A little-known side effect of widely-used OTC drugs

By Charlie Williams
Published May 20, 2020

Key Takeaways

Society relies on over-the-counter (OTC) pain relievers to help ease the burden of everything from benign hangovers to common colds and even chronic pain. In fact, Americans’ consistent reliance on OTC pain relievers has spurred colossal growth in the industry, which was worth $19.3 billion in 2019 and is expected to grow by about 4% annually through 2028, according to forecasts from Future Market Insights.

Research suggests that 81% of adults use OTC medicines as a first response for many minor ailments. Easy access to these drugs without prescriptions provides symptomatic relief for an estimated 60 million Americans who would otherwise not seek treatment.

On the other hand, misuse of drugs like acetaminophen, ibuprofen, and aspirin lands nearly 200,000 people in hospital emergency rooms every year. These medications also carry the risk of considerable side effects like stomach bleeding, gastric ulcers, and liver damage.

But, another one of the risks (or is it a benefit?) of these ordinary medicines is little known and sparsely discussed, despite its huge implications: Mounting evidence suggests that in addition to reducing physical pain, OTC pain relievers can reduce social pain, too.

What is social pain?

Physical pain is just what it sounds like: an unpleasant sensation that can be felt in the body. Social pain is different.

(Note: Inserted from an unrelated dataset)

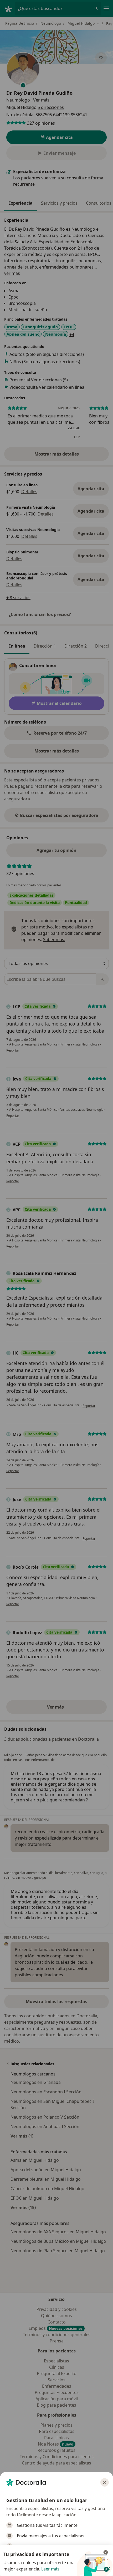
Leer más (50, 2569)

It is the experience of pain as a result of interpersonal rejection or loss, such as rejection from a social group, bullying, or the death of a loved one, according to the American Psychological Association.

Researchers suggest that these two types of pain involve similar neural mechanisms, and as such can be treated with similar medications. In 2010, psychology researchers used fMRI to measure brain activity and found that acetaminophen reduces behavioral and neural responses associated with the pain of social rejection, “demonstrating substantial overlap between social and physical pain.”

A separate study by other researchers found that women who took ibuprofen felt less social pain when they were excluded from a game or relived painful experiences, compared with women who took placebo. The situation was reversed for men. Men who took ibuprofen felt more hurt in social situations than those who took placebo. The authors still considered this finding significant because it “suggested that men responded in the opposite manner [to women] because the drugs disrupted their default tendency to suppress emotional pain.”

Are there downsides to blunting social pain?

Though reduced social pain might be a welcome result for many of those who take OTC pain relievers, it can also bring unwanted side effects, like reducing the ability to experience empathy.

In two randomized, double-blind, parallel-group, placebo-controlled trials, researchers led by Dominik Mischkowski, PhD, of the National Institutes of Health, found that after people read hypothetical scenarios that depicted other people’s physical or social pain, they reported feeling reduced perceived pain and personal distress themselves if they were taking acetaminophen. Another experiment within the studies found that people who took acetaminophen reported reduced perceived pain, personal distress, and empathic concern in response to an experimental incidence of social pain in which they were excluded from participation in a ball game.

“These reductions in empathic concern are particularly noteworthy because empathic concern is thought to be a key driver of prosocial behavior. It is thus conceivable that acetaminophen may also reduce willingness to help others in physical or emotional distress, though this prediction has to be tested in future studies,” Dr. Mischkowski and coauthors wrote.

What does this side effect mean for patients taking OTC pain relievers?

Despite the obvious benefits, blunting of social pain associated with OTC pain relievers is also concerning because it’s not widely known among consumers and hardly discussed in scientific circles.

“Consumers assume that when they take an OTC pain medication, it will relieve their physical symptoms, but they do not anticipate broader psychological effects,” wrote researchers at the University of California, Santa Barbara (UCSB). 

There’s reason to be excited, though. OTC pain relievers might help people deal with hurt feelings in the same way that they deal with minor aches and pains. “One could imagine taking acetaminophen after a flubbed work presentation or spousal disagreement,” the authors wrote. What’s more, further evidence could clarify whether OTC pain relievers might become part of treatment regimens for common mental illnesses like depression and anxiety.

However, the data suggest that the risks could outweigh the advantages. Empathy helps people build connections and support networks, which are important contributors to emotional well-being. Inability to feel empathy might compromise those networks. For people with depression, OTC pain relievers might dampen the ability to feel other emotions, like pleasure, which could worsen their condition.

At the other extreme, people who tend to suppress emotions might experience heightened emotional sensitivity on these drugs.

Because of these unknowns, the UCSB researchers recommended that further scientific studies weigh the risks and benefits of reduced social pain associated with OTC pain relievers.

“Found in medicine cabinets across the world and used multiple times per week by people of all ages, genders, and ethnic backgrounds, these drugs are woven into modern life,” they wrote. “Policymakers should take note of existing findings, but not rush to judgment.”